Alexandra Rudolph is an economist and Sarah Holzapfel is an agrareconomist at the German Development Institute (DIE).
German Development Minister Gerd Müller’s Marshall Plan with Africa includes key points for a new development strategy with Africa.
The suggestions link public and private development cooperation with African approaches, such as the Agenda 2063 of the African Union and, in addition, include peacebuilding and the promotion of governance as key aspects.
The Marshall Plan should include development effectiveness criteria for public and private players from the beginning, and thereby take the development effectiveness agenda further.
The outline of the Africa strategy already includes critical requirements of the development effectiveness agenda adopted at international conferences in Paris, Accra and Busan.
These are, for example, policy coherence, a focus of development cooperation on strategies of partners and multi-stakeholder partnerships between central and local governments, parliaments, civil society and the private sector.
However, the outline does not yet sufficiently take into account equally important principles, such as using country systems to plan, implement and evaluate development cooperation initiatives, and greater transparency and results orientation.
In order to create an effective Africa strategy, players such as the Global Partnership for Effective Development Cooperation (GPEDC) and the United Nations’ Global Partnerships for sustainable development (SDG 17) should be included in the planning and implementation of the Marshall Plan.
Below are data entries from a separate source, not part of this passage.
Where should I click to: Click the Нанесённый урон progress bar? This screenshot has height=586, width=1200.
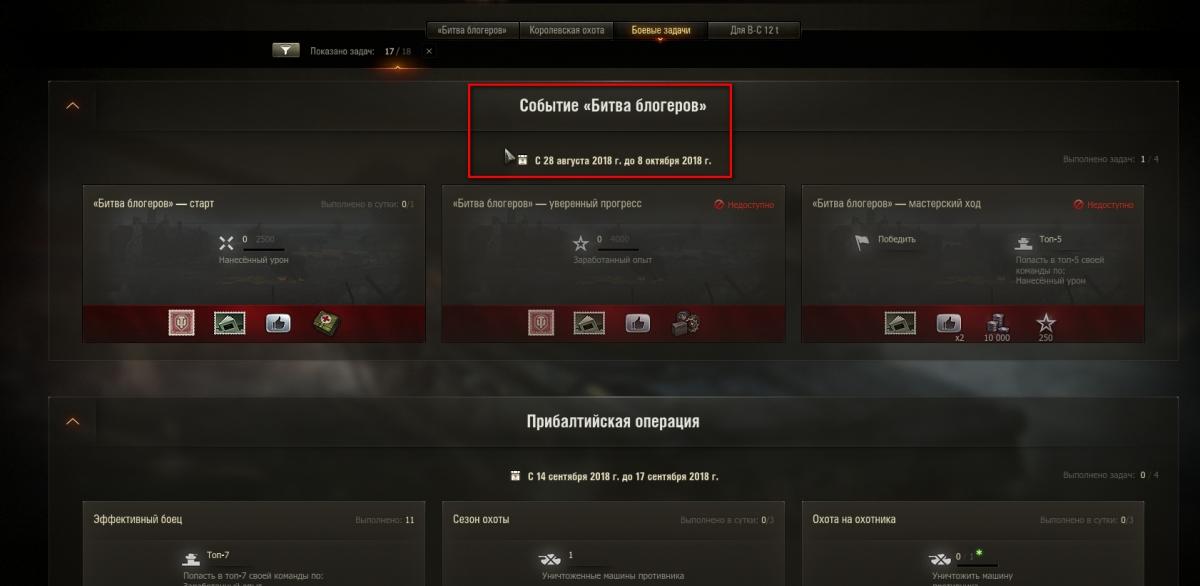pyautogui.click(x=262, y=248)
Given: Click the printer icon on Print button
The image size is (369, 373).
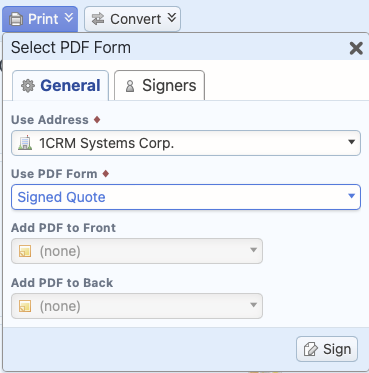Looking at the screenshot, I should click(x=16, y=19).
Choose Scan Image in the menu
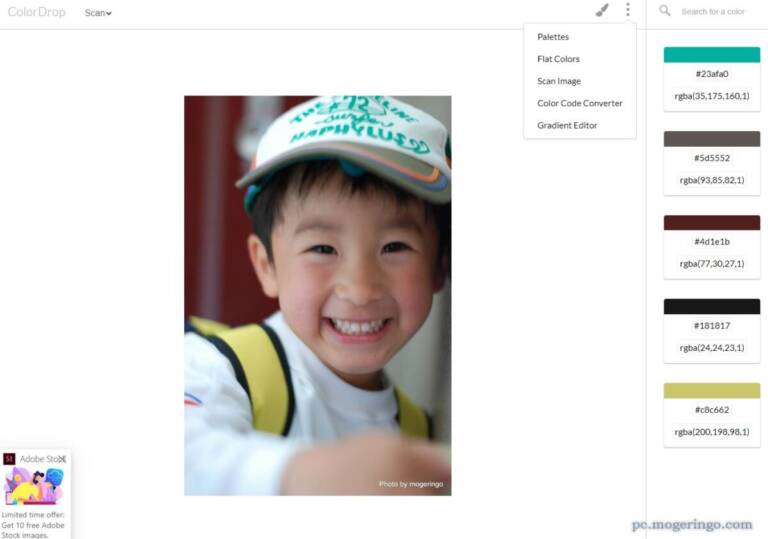 [x=558, y=81]
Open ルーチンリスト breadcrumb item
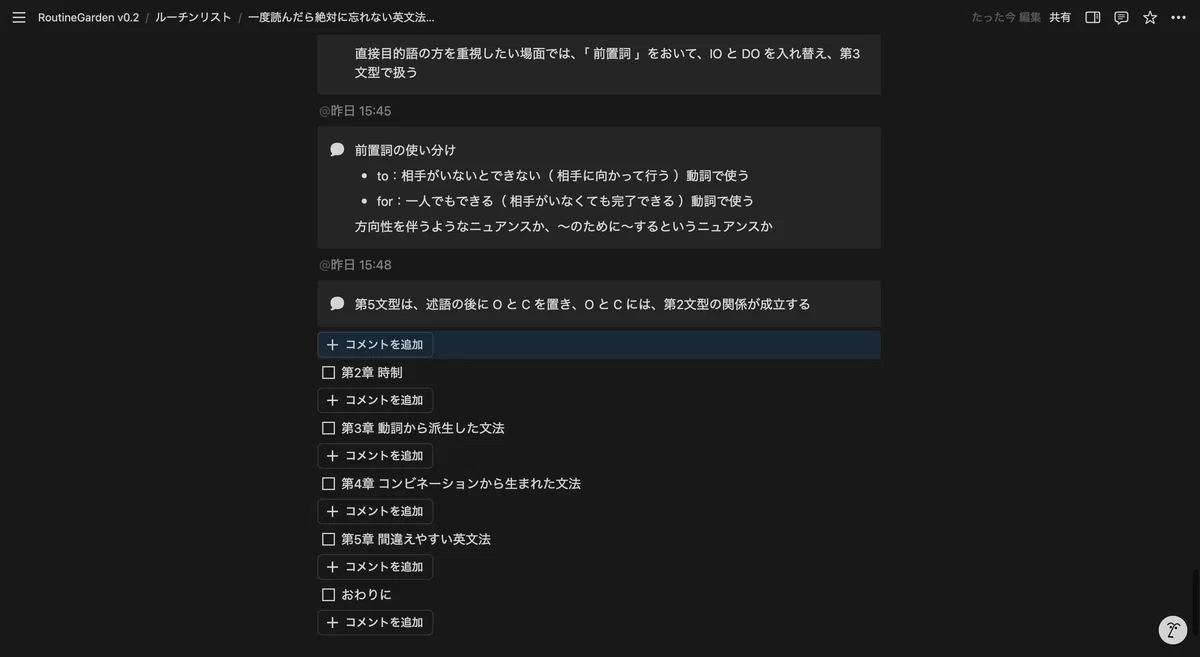This screenshot has width=1200, height=657. point(193,17)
When promoting private investments, it should be ensured that they will have a lasting developmental impact. It is important to mobilise and promote investments that have sustainable, cross-sectoral and environmental objectives, as well as widespread potential to create jobs and opportunities for professional development.
Sustainable development through private investments thus requires persistence and transparent decision-making, as well as a systematic evaluation of positive as well as negative, unintentional outcomes. This should also be considered with regard to the promotion of private investments within the framework of the G20’s Compact with Africa.
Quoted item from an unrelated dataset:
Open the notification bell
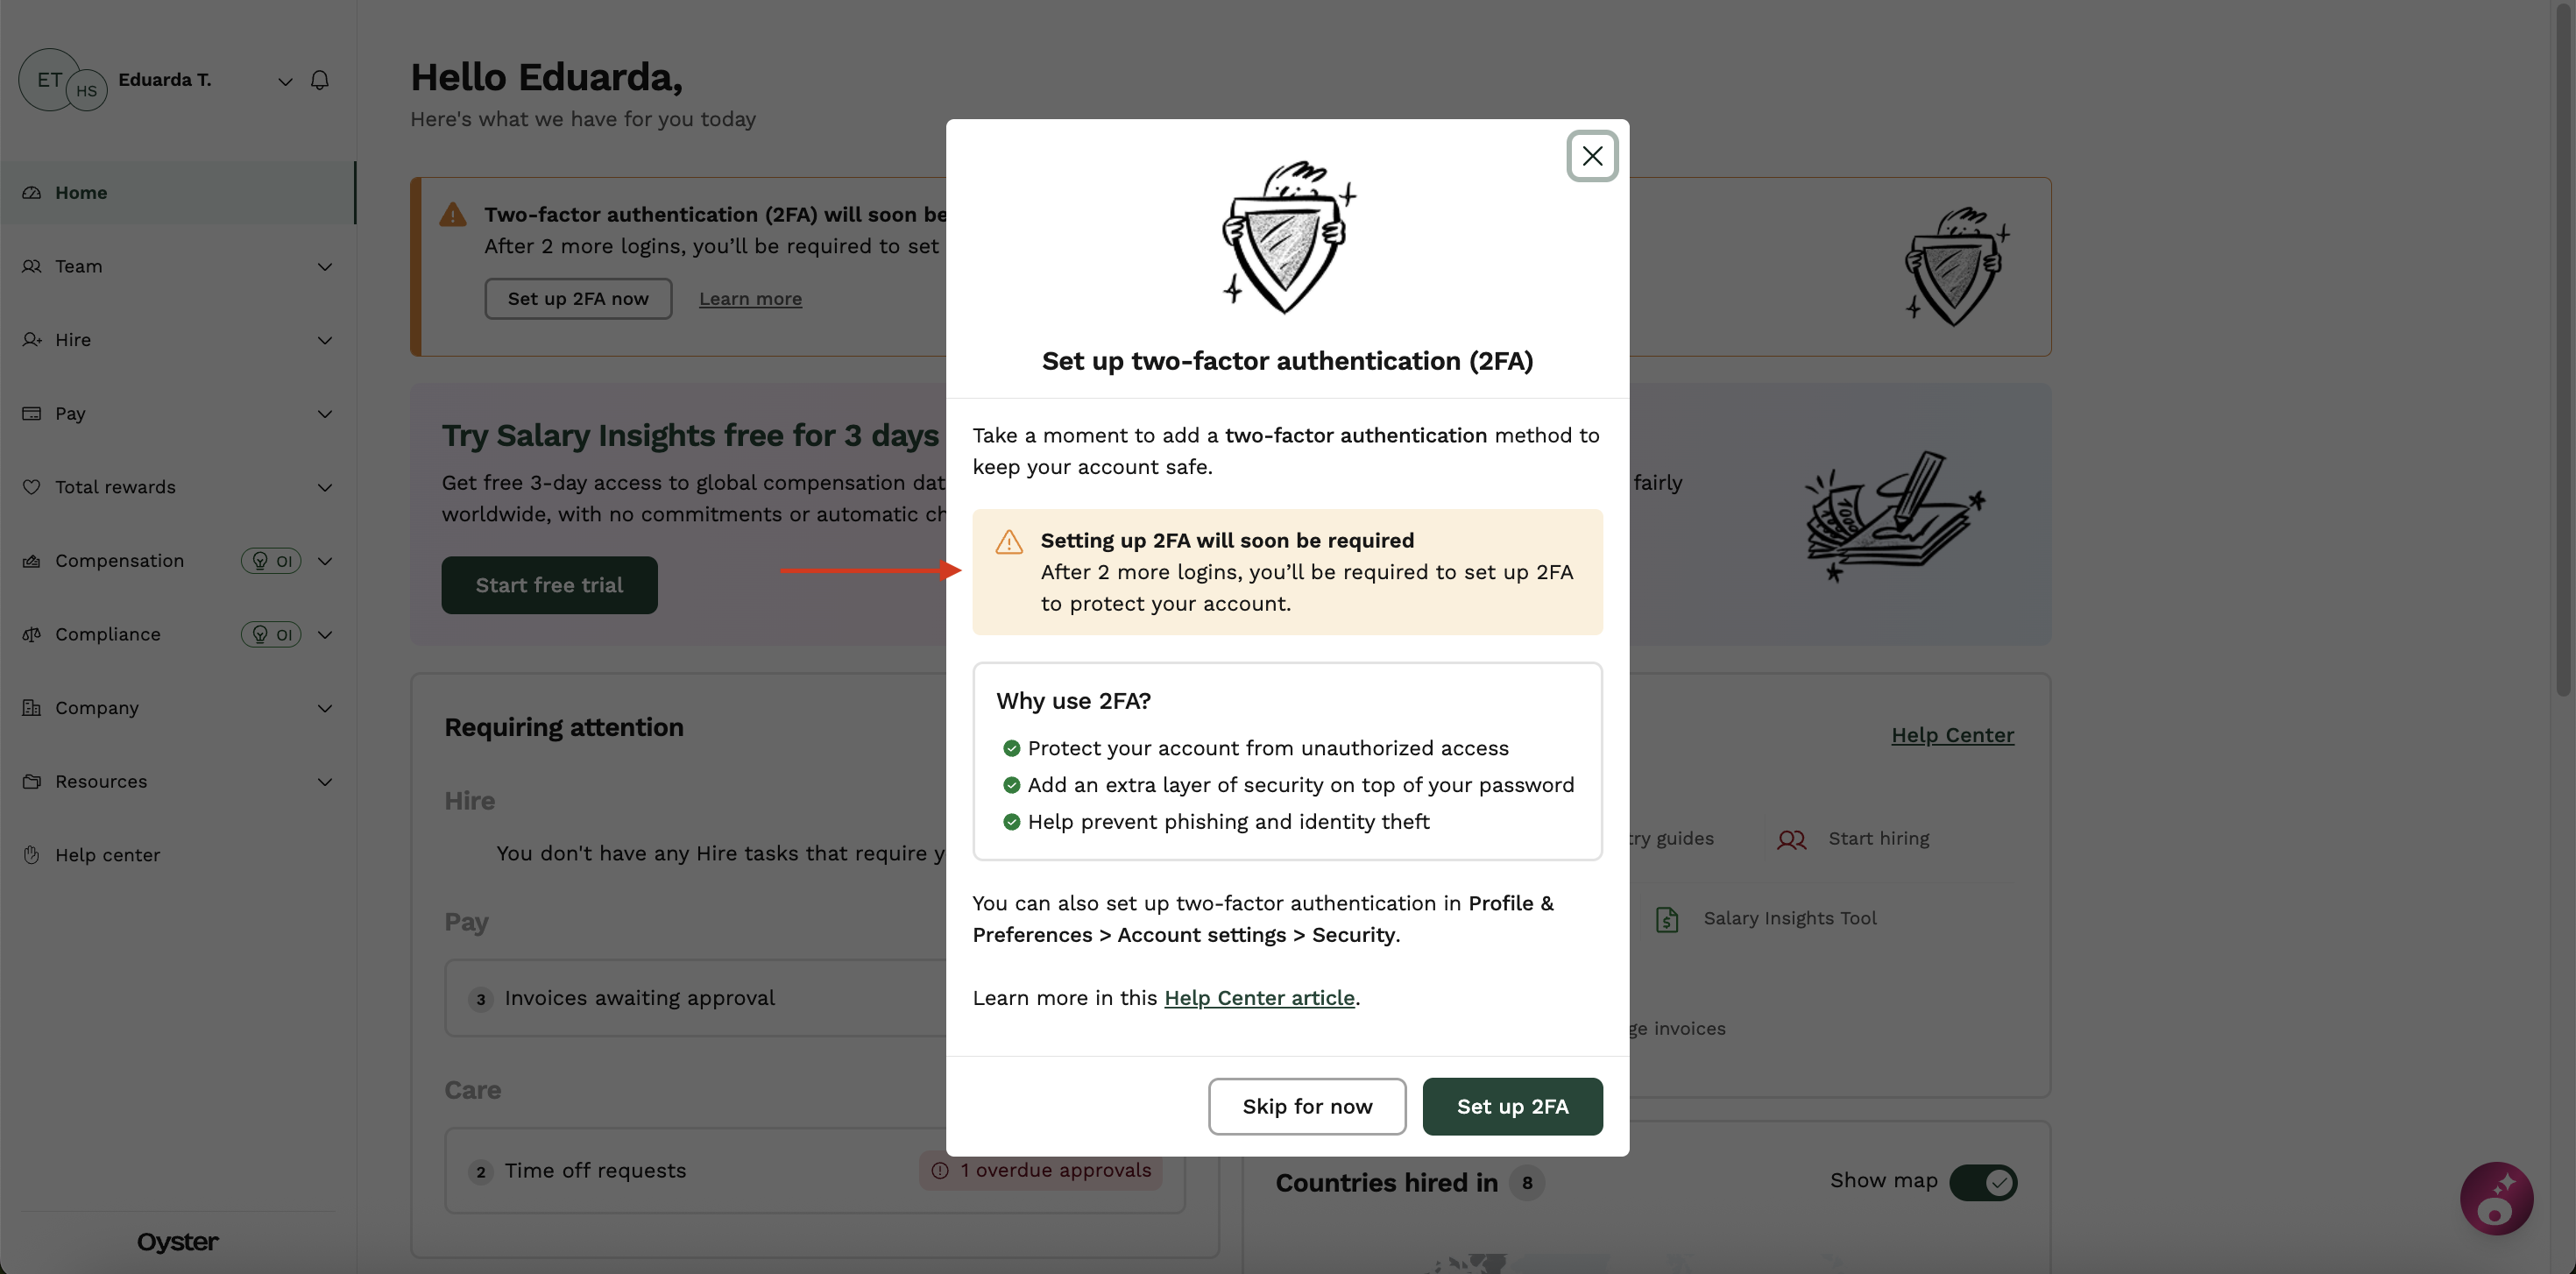 click(x=319, y=79)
Experience and examples of cooperation are provided by the New Alliance for Food and Nutrition Security, which uses aid to promote private investments through reforms. As well as this, we can also make use of the experience of organisations such as the World Bank’s International Finance Corporation (IFC), which support private institutions in the area of sustainable development in developing countries.
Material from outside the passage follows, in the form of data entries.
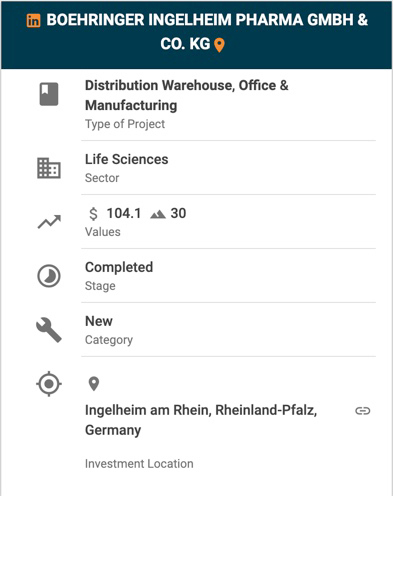Click the Life Sciences sector entry
393x568 pixels.
point(126,159)

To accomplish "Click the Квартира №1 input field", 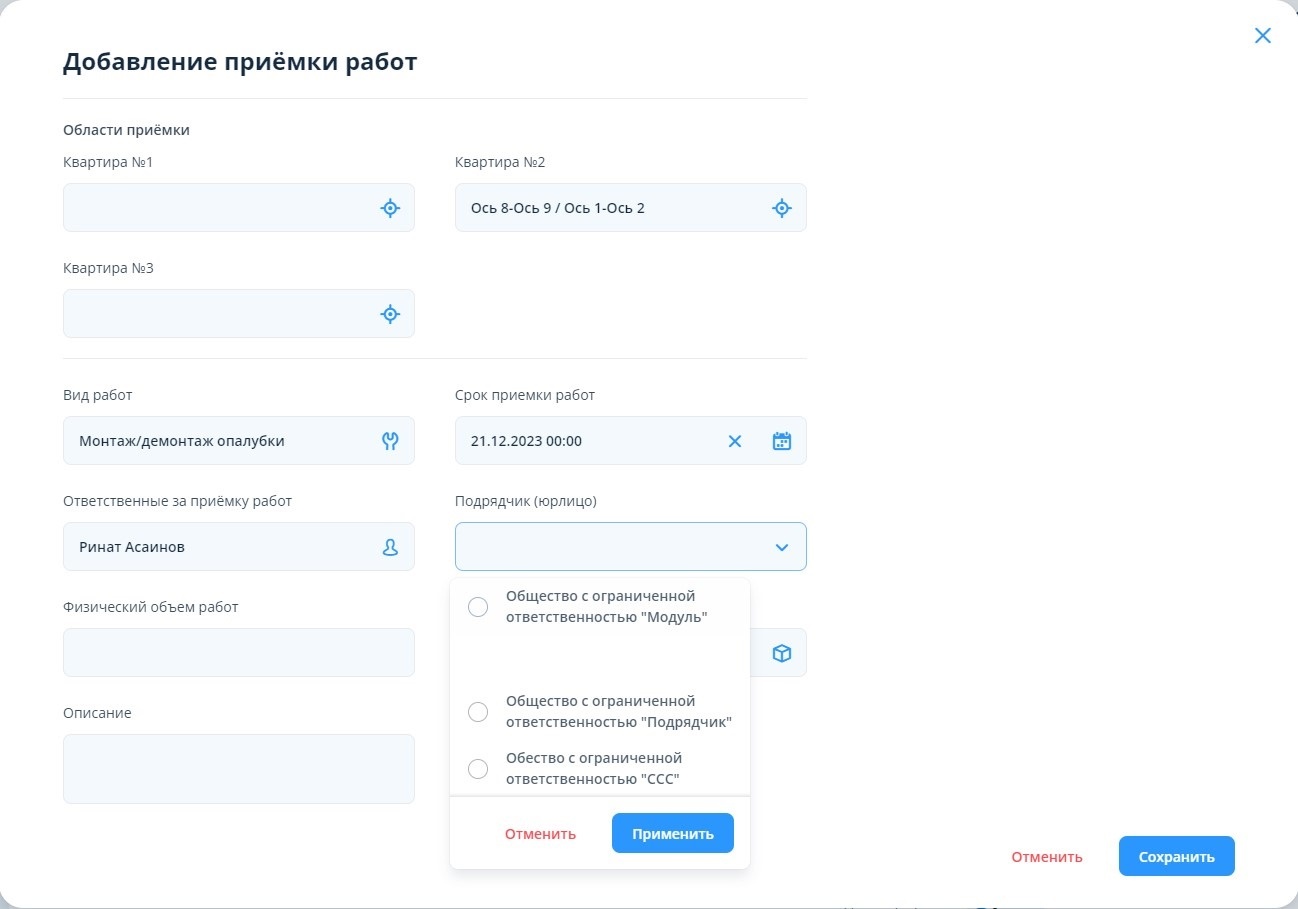I will (220, 208).
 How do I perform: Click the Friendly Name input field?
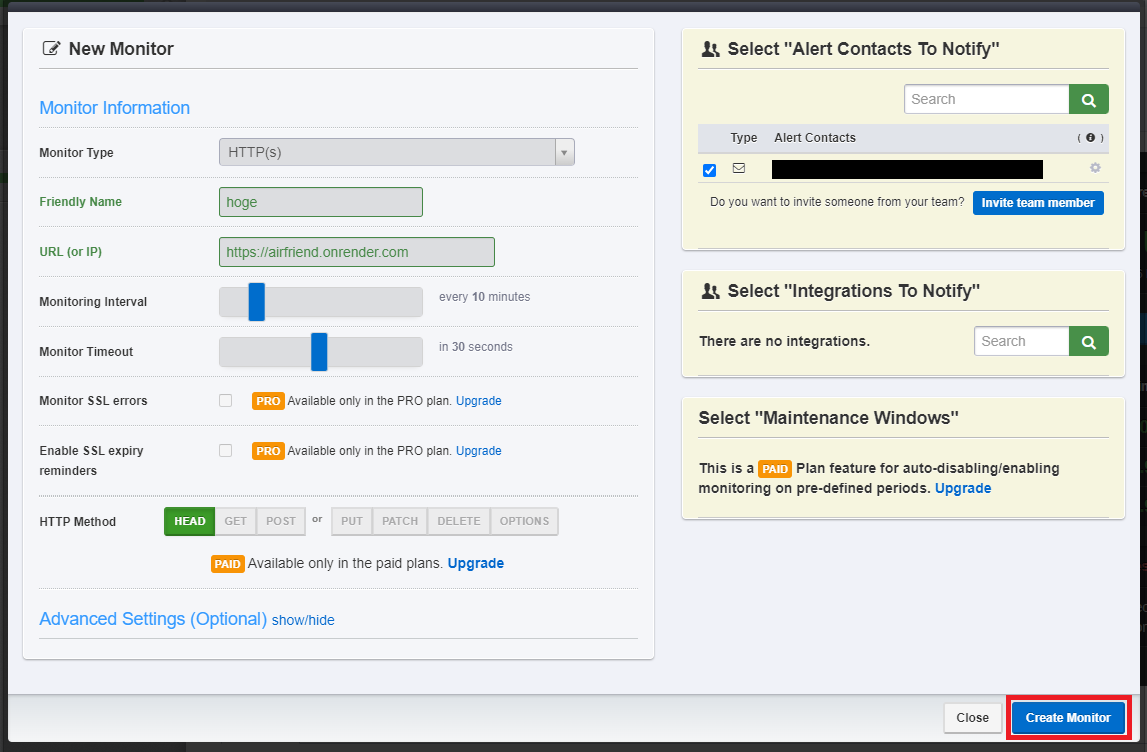[320, 202]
Based on this, governments should work together with businesses in order to establish effectiveness criteria as an indication for sustainable support measures when cooperating with the private sector.
These criteria should be reviewed and critically evaluated by the multi-stakeholder platform GPEDC with the goal to further reforms that are directed at the needs of the population whilst also improving the predictability of business prospects and investment opportunities for companies.
On the one hand, it will be a deciding factor for the success and effectiveness of an Africa strategy whether the promise to use and promote African concepts and structures is kept. In practice, this means that development cooperation must be aligned with the national sustainability strategies of its African partners and use its institutions to plan, implement and evaluate the results of development cooperation in order to strengthen them.
On the other hand, the goal of a new Africa strategy cannot be to simply promote reform-oriented states that demonstrate legal security and political participation. The continent is home to a relatively large number of fragile and very poor African states with weak governance structures, whose institutions barely have the capacity for aid programmes.
More flexible tools with regards to development cooperation are needed, as well as a clever combination of strategic partnerships with “reform champions” and stabilising efforts in fragile states. Short-term reforms and quick economic gains can jeopardise sustainable development and can contribute towards spreading conflict.
Within the framework of the 2030 Agenda, donors committed to giving 15 to 20% of official development assistance to fragile states and poorly developed countries in order to specifically support their development. German development cooperation should not back away from this commitment, but rather should find smart cooperation patterns to combine the efforts of public and private development cooperation actors.
To this end, the Marshall Plan should clearly specify development effectiveness criteria, and, in addition, should make these mandatory for the promotion of private investments.